China's space program has launched a laboratory module on Sunday to join its space station, Tiangong. However, because Tiangong is not in an orbit that can be reached from Russia's launchpads, many of the talks between the two nations have focused on collaborative lunar exploration.
“China is not a real partner,” according to Dr. Luzin. “The Chinese have regarded Russia as a potential ally since 2012, but they have ceased doing so ever since. In terms of space, Russia can currently give the Chinese nothing.
It was the United States that wanted to terminate the International Space Station after 2024 just a few months ago.
The Trump administration has proposed ending federal subsidies for the space station, with the aim of moving astronauts to commercial facilities. That plan died out a year later when NASA redirected its efforts toward expediting plans to return astronauts to the moon.
The space agency has pledged to continue pursuing commercial space stations despite the fact that they have been postponed indefinitely. NASA gave contracts worth a total of $415.6 million to three firms - Blue Origin of Kent, Washington; Nanoracks of Houston; and Northrop Grumman of Dulles, Virginia - in December to develop their plans.
However, the NASA inspector general has stated that even if the International Space Station is maintained through 2030, commercial successors may not be ready in time, and there might be a gap where NASA has no orbiting laboratory to conduct research on the long-term health consequences of zero gravity and radiation on astronauts.

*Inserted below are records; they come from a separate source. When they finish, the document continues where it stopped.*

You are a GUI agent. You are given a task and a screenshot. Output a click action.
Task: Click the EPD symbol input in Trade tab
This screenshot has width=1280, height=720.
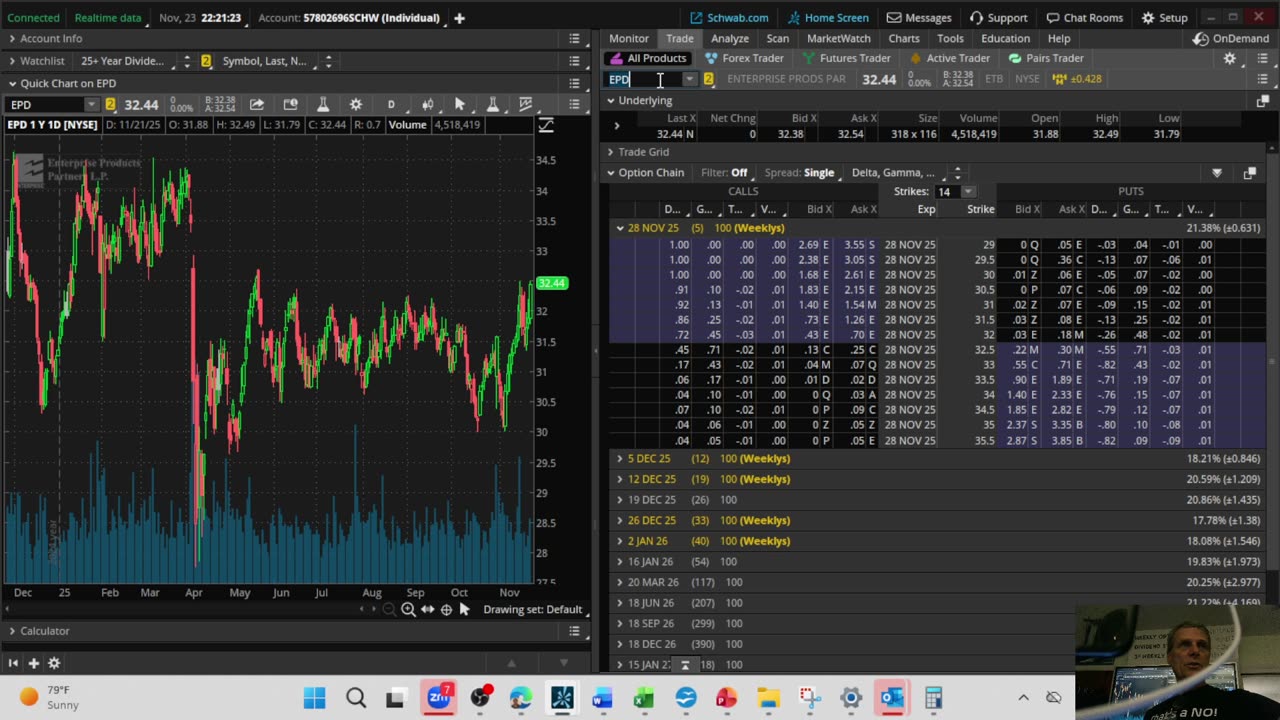click(644, 80)
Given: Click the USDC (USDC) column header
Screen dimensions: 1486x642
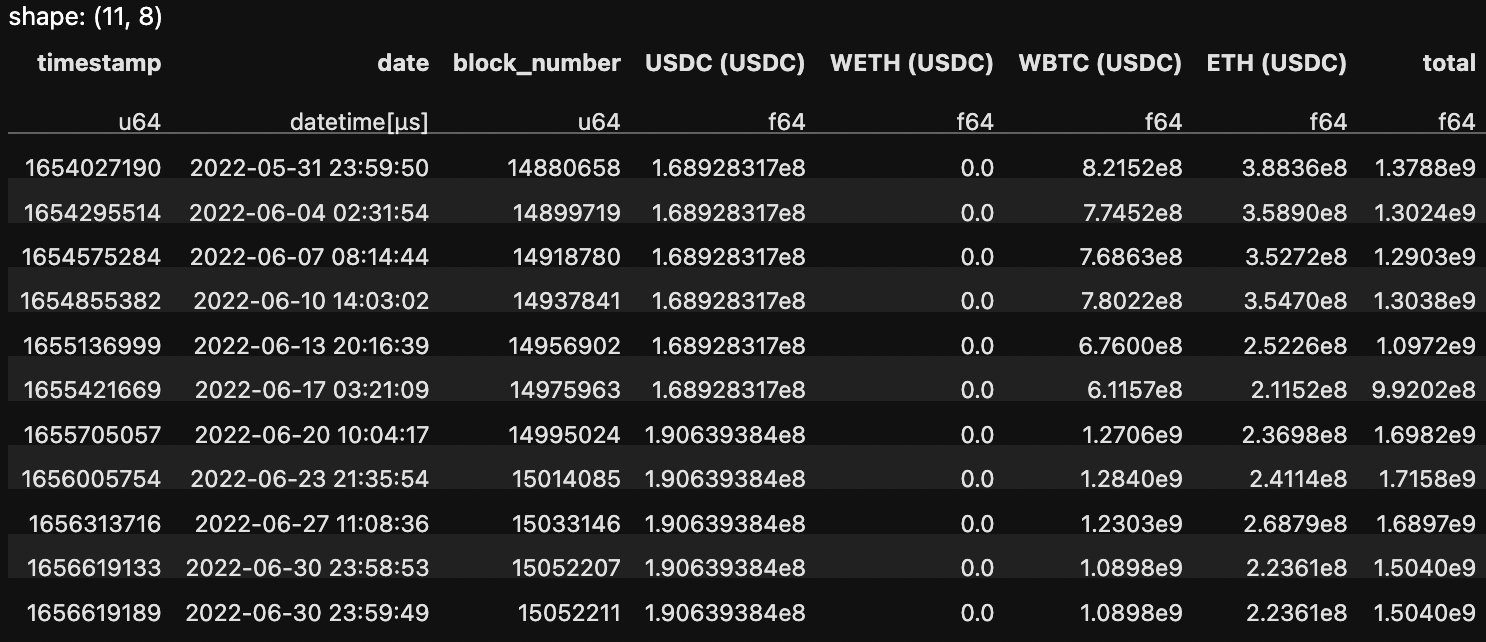Looking at the screenshot, I should (x=725, y=63).
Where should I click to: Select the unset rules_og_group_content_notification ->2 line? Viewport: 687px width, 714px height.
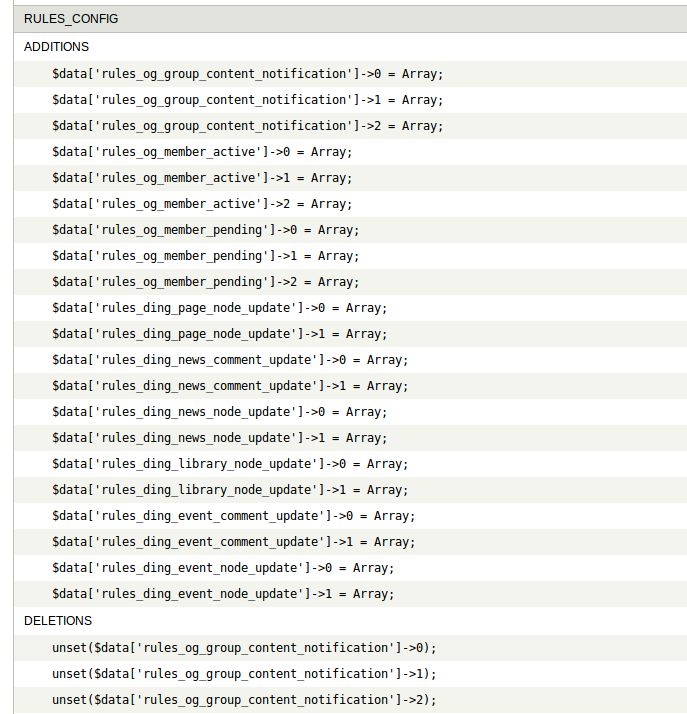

If the decision to withdraw from the International Space Station leads to its abandonment, China would be the only country with a space station in orbit. China has offered to transport citizens of other countries on missions to Tiangong. With Chinese astronauts, European Space Agency astronauts have already practiced.
NASA is not permitted to collaborate directly with China on space in general.
The end of the International Space Station program could also see an end to American participation in human spaceflight. If commercial entities like SpaceX and Blue Origin are not able to provide crewed services to low Earth orbit by 2024, it is unlikely that NASA would be able to develop its own capabilities in time. This would mark a significant shift in the balance of power in human spaceflight, with China becoming the dominant player.
It is still unclear what will happen to the International Space Station if Russia does indeed withdraw in 2024. The United States has said that it is committed to maintaining the station until 2028, but it is unclear if they would be able to do so without Russia's help. There have been discussions of privatizing the station, but it is unclear if that would be feasible.